### Assigned task
Of the lines listed below, return exactly those that run from the line containing "Informacja dot. rodzaju" through the line containing "ヒーリング・セッション (293, 1618)", both included.

※

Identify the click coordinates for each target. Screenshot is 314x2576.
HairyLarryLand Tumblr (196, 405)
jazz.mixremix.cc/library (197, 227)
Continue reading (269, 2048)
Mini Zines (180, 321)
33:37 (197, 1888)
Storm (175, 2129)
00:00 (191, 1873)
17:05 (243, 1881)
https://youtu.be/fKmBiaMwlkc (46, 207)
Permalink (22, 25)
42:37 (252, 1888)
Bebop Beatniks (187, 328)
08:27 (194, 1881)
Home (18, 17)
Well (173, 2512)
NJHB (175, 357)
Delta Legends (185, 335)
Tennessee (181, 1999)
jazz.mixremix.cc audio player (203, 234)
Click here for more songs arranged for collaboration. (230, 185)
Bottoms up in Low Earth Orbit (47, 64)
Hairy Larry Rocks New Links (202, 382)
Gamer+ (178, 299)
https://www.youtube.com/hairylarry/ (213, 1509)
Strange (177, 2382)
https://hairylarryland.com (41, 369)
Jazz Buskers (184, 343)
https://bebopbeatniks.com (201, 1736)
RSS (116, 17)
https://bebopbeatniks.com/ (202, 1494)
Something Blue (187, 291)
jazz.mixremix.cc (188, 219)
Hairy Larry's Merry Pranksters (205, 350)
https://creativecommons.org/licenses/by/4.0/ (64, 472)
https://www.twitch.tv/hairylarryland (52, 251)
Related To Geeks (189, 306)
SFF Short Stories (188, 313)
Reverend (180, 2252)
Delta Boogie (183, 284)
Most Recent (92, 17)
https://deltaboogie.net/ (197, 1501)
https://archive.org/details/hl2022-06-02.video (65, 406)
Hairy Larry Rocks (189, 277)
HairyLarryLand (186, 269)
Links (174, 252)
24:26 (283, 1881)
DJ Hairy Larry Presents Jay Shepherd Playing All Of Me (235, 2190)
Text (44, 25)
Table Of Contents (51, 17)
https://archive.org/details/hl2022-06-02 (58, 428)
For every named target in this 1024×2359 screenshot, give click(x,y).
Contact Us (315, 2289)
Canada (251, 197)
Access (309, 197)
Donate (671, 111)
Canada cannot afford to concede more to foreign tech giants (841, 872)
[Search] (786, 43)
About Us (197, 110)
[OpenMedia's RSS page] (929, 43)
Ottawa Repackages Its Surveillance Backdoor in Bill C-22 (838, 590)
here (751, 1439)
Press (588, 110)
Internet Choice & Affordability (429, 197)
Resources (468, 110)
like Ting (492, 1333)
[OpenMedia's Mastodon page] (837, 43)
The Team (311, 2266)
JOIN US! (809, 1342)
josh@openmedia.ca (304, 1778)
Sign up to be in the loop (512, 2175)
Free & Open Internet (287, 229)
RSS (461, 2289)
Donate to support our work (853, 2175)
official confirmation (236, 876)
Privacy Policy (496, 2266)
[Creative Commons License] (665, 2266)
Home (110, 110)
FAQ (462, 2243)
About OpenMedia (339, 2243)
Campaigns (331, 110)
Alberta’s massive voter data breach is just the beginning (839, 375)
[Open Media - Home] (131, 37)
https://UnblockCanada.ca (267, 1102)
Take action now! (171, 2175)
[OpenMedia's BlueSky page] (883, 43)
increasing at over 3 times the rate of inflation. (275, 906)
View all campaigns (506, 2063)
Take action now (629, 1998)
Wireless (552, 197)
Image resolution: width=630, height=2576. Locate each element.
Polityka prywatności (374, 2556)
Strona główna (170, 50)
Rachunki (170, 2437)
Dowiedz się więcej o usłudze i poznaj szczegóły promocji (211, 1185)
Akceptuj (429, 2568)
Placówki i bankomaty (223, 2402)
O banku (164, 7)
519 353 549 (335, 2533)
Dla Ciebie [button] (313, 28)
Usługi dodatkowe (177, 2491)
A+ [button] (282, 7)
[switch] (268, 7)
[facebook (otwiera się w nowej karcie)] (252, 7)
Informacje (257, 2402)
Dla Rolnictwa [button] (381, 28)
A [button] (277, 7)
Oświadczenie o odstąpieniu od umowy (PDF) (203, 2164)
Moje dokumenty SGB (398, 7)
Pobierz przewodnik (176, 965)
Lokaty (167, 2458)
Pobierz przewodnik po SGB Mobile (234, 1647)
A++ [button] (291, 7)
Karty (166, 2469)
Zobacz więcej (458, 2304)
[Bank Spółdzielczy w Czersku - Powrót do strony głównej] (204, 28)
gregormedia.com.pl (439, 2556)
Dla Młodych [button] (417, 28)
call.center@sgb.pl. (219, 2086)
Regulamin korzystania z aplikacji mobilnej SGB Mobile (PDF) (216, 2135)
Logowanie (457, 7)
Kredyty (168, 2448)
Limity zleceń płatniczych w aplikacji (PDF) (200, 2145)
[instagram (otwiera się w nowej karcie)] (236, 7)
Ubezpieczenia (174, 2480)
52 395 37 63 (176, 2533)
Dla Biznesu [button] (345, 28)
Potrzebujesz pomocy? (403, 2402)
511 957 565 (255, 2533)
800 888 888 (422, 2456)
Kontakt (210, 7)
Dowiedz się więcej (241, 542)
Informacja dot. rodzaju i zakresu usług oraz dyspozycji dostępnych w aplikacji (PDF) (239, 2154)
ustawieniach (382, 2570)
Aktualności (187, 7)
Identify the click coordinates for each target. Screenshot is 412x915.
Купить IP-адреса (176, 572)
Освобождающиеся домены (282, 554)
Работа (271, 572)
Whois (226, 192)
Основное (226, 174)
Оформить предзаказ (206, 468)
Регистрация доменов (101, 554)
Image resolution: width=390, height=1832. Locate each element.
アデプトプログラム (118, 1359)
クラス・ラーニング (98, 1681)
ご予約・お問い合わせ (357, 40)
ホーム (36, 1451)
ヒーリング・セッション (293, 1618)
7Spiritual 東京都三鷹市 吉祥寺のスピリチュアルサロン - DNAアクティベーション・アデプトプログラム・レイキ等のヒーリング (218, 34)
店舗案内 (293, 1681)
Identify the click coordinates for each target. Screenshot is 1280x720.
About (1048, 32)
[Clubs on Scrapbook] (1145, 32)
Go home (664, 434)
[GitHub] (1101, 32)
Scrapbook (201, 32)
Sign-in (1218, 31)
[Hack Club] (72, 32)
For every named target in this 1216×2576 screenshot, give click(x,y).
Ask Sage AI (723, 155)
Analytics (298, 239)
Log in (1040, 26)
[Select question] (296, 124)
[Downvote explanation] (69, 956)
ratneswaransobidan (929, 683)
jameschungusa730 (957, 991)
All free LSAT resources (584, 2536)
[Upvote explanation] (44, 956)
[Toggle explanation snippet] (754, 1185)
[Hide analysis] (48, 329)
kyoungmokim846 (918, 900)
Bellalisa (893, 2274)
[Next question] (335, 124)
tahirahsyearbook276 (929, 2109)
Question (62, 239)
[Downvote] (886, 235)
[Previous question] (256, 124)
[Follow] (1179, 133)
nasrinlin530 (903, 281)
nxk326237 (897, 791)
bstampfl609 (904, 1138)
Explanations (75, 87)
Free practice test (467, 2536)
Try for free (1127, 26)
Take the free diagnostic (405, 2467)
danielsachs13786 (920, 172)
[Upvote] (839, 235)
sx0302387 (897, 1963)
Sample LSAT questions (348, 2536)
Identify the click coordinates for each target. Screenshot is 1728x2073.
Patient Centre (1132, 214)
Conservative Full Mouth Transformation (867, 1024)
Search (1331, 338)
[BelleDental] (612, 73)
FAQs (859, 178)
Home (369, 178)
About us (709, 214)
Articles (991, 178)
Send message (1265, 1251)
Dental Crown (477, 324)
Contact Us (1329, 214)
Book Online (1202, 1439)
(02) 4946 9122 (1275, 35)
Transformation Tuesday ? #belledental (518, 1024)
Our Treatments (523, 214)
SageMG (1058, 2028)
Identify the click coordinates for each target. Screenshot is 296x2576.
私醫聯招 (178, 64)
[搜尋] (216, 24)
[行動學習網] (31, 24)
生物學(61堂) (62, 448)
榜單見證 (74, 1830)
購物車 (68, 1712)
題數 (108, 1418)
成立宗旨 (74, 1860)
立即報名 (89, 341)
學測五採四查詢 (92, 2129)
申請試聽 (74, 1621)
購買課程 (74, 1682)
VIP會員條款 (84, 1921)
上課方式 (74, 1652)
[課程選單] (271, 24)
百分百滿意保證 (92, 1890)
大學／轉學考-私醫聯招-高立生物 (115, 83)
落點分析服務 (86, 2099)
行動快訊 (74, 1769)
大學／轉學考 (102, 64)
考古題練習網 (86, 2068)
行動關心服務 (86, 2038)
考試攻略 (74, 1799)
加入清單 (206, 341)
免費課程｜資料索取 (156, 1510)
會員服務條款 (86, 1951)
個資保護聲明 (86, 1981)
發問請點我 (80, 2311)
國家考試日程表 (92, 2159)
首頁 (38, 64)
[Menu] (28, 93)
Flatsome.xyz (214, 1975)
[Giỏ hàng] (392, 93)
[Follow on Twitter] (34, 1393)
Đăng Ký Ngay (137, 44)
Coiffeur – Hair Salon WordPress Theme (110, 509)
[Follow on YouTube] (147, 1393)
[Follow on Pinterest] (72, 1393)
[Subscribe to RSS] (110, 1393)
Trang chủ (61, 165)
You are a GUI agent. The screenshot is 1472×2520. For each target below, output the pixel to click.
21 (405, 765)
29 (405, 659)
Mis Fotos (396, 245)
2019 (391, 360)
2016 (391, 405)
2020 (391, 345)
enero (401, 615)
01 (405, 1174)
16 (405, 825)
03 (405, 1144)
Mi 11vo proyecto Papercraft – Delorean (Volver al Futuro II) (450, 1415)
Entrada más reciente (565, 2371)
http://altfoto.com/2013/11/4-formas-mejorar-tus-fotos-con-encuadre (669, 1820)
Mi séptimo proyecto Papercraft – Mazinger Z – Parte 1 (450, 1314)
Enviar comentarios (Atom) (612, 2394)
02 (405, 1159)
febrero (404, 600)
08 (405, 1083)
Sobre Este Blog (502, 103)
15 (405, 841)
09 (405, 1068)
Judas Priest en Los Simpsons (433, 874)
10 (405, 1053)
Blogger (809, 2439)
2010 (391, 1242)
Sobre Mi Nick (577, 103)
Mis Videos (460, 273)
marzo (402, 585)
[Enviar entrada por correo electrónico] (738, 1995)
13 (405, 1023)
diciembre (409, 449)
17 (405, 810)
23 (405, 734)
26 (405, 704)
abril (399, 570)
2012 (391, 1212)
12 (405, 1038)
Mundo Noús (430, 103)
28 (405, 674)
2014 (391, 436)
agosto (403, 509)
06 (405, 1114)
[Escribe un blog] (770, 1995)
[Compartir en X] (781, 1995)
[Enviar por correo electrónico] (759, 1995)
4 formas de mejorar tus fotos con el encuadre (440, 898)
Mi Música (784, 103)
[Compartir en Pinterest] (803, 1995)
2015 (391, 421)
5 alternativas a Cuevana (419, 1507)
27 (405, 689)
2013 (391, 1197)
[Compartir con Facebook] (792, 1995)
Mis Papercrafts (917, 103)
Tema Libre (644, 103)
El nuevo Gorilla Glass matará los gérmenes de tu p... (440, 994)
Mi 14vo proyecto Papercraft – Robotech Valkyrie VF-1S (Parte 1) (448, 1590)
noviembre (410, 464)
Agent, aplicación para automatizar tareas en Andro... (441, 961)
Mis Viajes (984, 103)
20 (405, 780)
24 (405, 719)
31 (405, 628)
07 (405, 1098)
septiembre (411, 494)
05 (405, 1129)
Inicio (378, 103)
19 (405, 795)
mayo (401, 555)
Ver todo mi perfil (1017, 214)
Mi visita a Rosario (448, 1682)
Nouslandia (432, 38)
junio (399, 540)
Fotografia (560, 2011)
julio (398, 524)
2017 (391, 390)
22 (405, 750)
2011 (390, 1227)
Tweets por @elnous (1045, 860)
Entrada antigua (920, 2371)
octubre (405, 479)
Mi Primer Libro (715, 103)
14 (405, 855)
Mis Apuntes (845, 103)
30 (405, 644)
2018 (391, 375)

※

### Output below
Informacja dot. rodzaju i zakresu usług oraz dyspozycji dostępnych w aplikacji (PDF) (239, 2154)
ustawieniach (382, 2570)
Aktualności (187, 7)
Identify the click coordinates for each target. Screenshot is 412x915.
Купить IP-адреса (176, 572)
Освобождающиеся домены (282, 554)
Работа (271, 572)
Whois (226, 192)
Основное (226, 174)
Оформить предзаказ (206, 468)
Регистрация доменов (101, 554)
Image resolution: width=390, height=1832. Locate each element.
アデプトプログラム (118, 1359)
クラス・ラーニング (98, 1681)
ご予約・お問い合わせ (357, 40)
ホーム (36, 1451)
ヒーリング・セッション (293, 1618)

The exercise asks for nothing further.